ラスト・チャイルド (ハヤカワ・ポケット・ミステリ 1836)

  • 作者: ジョン・ハート
  • 出版社/メーカー: 早川書房
  • 発売日: 2010/04/09
  • メディア: 新書
 海外ミステリーの範疇とは、ほとんど縁がない。というか、元々、外国文学を避けている。美しい日本語の文体への憧れと、翻訳という過程により作家の感性が剥落されているのではないかという勝手な憶測により、ひとりよがりの国文学ファンを永年続けている。老眼の進行により、日を追うごとに、読破数が減っているが・・・

 たまたま先月、観たBS「週刊ブックレビュー」(最近、中江有里に会える確率が低くて残念なのだが)にて、出演者全員が絶賛〜海外ミステリーではあったが、勢いNET注文してしまった。実は昨年あたりから、「北村薫」がマイブームとなり、最近は、超純文学指向からSFミステリー路線に浮気中なのであった。

 一気に読めた。いつも読んでいる日本文学なら、電子辞書は欠かせないのだが、この本はノンストレスである。(このストレスも快感ではあるが)読めない漢字、意味不明の熟語が皆無。ミステリー系らしく、テンポ良く、ぐいぐいと引き込んで来る快感を、久しぶりに味わった。かと云って、安易・稚拙な文章ではなく、作者の持つ情緒性を自然な日本語に表現する翻訳家の感性にも魅力を感じる出来映えである。

 アスファルトが大地を傷痕のように、細長く真っ黒な火傷のように走っていた。(11頁)

 ふたりの肩が一度だけ触れ合った。ハントは電流が走り、青い火花が散るのを感じた。「ありがとう」静けさのなか、ふたりは並んでただじっとすわっていた。彼女は両脚を引き寄せ、両手で膝を抱えると、彼の肩に頭をもたれさせた。ハントは腕に細い腕が押しつけられるのを感じ、冷たい雨が窓を叩く音を聞きながら、彼女の肌のぬくもりを感じていた。「ありがとう」彼女は繰り返した。  ハントは身じろぎひとつせずにすわっていた。 (329頁)

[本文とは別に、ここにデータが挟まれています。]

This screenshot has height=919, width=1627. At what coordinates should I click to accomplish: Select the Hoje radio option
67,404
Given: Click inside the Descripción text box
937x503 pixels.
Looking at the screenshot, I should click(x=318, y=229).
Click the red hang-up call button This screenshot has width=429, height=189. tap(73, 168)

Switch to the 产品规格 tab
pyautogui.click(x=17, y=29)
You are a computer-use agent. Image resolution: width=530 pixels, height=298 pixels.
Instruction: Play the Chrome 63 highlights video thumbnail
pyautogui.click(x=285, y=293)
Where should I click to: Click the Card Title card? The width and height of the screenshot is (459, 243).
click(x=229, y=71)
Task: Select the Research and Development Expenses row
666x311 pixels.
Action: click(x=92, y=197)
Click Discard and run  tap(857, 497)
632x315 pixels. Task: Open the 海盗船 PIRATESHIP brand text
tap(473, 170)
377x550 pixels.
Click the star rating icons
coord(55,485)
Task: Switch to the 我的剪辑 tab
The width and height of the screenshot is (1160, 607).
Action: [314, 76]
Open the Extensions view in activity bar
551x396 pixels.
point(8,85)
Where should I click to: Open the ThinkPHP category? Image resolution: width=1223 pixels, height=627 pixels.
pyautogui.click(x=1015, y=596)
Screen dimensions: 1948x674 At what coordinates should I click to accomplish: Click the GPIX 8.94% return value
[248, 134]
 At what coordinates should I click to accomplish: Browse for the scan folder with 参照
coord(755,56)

 神の愛の力。 ジョニーはうなずいたが、その目はふたつの棺と、青く晴れ渡った高い空だけを見ていた。  雲ひとつない高い空を。 (448頁)

 巻末の解説で「どのようなぶざまな言葉でも、せつない心がこもっておれば、きっとひとを打つひびきが出るものだ」という太宰治の言葉が引用されていた。まさしく、それを実感する、心に響く小説だった。

 物語は、行方不明の妹を探す少年ジョニーを軸に、それに連なる事件と彼を取り巻く人間・家族の有り様を描きながら進む。読む人間により、感じるテーマの軽重は激しいかもしれない。私は、ジョニーのひたむきな家族への想いに感情移入すると共に、「血の成せる途方も無い力」(神の遣わせたフリーマントルにも繋がる)に思いを馳せた。
 『闇は人間の心に巣くう癌』〜その闇は、どんなに善良な人間も持っている。ただ、病巣が肥大し、自分のその痛みを他人に向けた時、悲劇が生まれる。しかしすべて、『神様はご存知』であり、ひとの『人生は環』なのである。キリスト教義的に深くなると理解不能であるが、私流に云えば「お天道様に恥ずかしい事をしちゃ、いけねぇよ」であり、「この世はすべて因果応報で成り立っておるんじゃ!」である。

 脱線したが、永きに亘り綿々と連なる「ひとの想い」を、優しく美しい文体で綴った名作である。

 ふと、イーストウッド監督で映画化したら、凄い作品になるだろうと思った。